Mi prima me consigue el puesto en la librería porque era contable y había estudiado con el hijo del dueño del negocio, Domingo Maestro, que también era contador y librero de esa librería. El empleo era de 10 am a 5 pm, si mal no recuerdo. Tomaba el autobús desde casa de mi tío y en 15 ó 20 minutos ya estaba en La Feria del Libro. El primer día llegué y me presentaron a todos. Luego empecé como iniciaban todos allá, te ponían un tobo con agua y tenías que limpiar las estanterías. Creo que eso me enseñó que cuando tenía gente nueva en las librerías donde trabajé lo primero que hacía era ponerlos a limpiar, al igual que yo hice allá. Había que agarrar el libro y no solo limpiarlo, había que ver el título y luego mirar el lomo para encontrar el mismo título: eso se te iba a quedar dentro de la cabeza y si un día te lo pedían lo ibas a recordar.

Después me enseñaron a recibir la mercancía, ponerle precio y ordenarla; todo eso lo hacía para 1958, con 18 años, y lo sigo haciendo todavía. Además, aprendí que cuando llega el libro lo primero que hago es mirarle la carátula bien, lo veo, lo leo un poquito así pa’ ver de qué se trata, luego le miro el lomo y ya sé que nunca se me va a ir de la cabeza, lo voy a recordar; vuelvo a mirar y recién lo paso a la venta.  Pero eso no me lo enseñó nadie, lo hago yo porque sé que no lo pienso, lo veo y creo que se me queda en el subconsciente, porque me pueden preguntar dentro de 20 años y lo recordaré. En serio, te acuerdas de que viste el libro en algún momento. No sé si será memoria o cómo hago, pero lo recuerdo.

Una de las personas que más me enseñó en este oficio fue Héctor Rodríguez, el librero principal de La Feria del Libro. Yo había trabajado en mi pueblo en el abasto y el bar de mi papá, pero nunca había vendido libros. Lo que más aprendí de Rodríguez, a quien puedo recordar hasta ahora, es que era un gran conversador con los clientes. Luego, por mi cuenta, fui aprendiendo que mejor era escuchar: aprendes más y la gente se siente más cómoda. Con el tiempo uno se va haciendo librero; en menos de un año que llevaba trabajando con el libro lo tomé con tanta seriedad que lo demás era un hobby.

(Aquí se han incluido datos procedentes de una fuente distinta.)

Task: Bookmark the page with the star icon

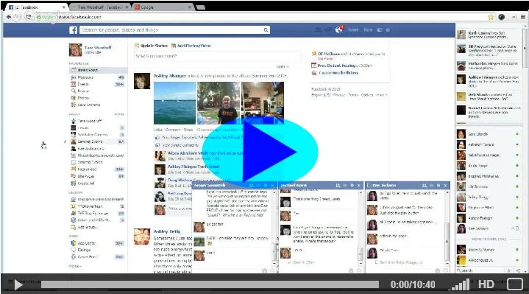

En La Feria del Libro marchaban muy bien los incunables y los libros usados. Todo el segundo piso era de libros usados; subías por una escalera que estaba al fondo del primer piso, justo al lado de la caja. La librería era de unos 10 metros de ancho por unos 30 metros de largo. A cada lado del primer piso estaban unas mesas que mostraban las novedades, y detrás de estas mesas estaban las repisas con el resto de los libros.

Cuando llega la Navidad de 1958, los de La Feria del Libro me pasaron a una librería que tenían en el Palacio Salvo, el edificio más alto de Uruguay, que queda en la Plaza Independencia, Avenida 18 de Julio y Andes. La casa de gobierno está frente a esa plaza. Yo les veía pasar a ellos, a muchos de los presidentes de esa época y los de ese gobierno colegiado, que fueron siete u ocho, no recuerdo. Venían caminando al Palacio Estévez y todos los días les veía. Los presidentes siempre han sido muy accesibles.

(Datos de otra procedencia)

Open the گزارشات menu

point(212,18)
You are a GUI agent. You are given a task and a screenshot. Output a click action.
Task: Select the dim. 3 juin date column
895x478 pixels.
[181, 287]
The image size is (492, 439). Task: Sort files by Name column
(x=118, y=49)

Ellos me pasaron a la librería del Palacio Salvo para que pudiera estar en la hora pico, de más gente, que era en la tarde-noche.  Yo trabajaba en La Feria del Libro hasta las 12 pm o 1 pm; luego me iba hasta la librería del palacio donde me quedaba hasta las 8 pm y me pagaban horas extras. Otro librero se quedaba hasta las 12 am, que era cuando cerraba la librería de la Plaza Independencia.

De La Feria del Libro salí con 19 años, a finales de 1959. Me fui para donde unos señores ecuatorianos que compraron tres librerías: eran los dueños de la librería y editorial Ciencia, que se dedicaba a libros de medicina, y tenían dos librerías más que eran Los Apuntes y Olivera. De La Feria del Libro me fui porque Eduardo Sanseviero, que también era librero allí, arregló con estos ecuatorianos una buena paga. Estuve primero en Olivera, ocho meses, y luego, un año, en Los Apuntes. Eduardo fue al revés.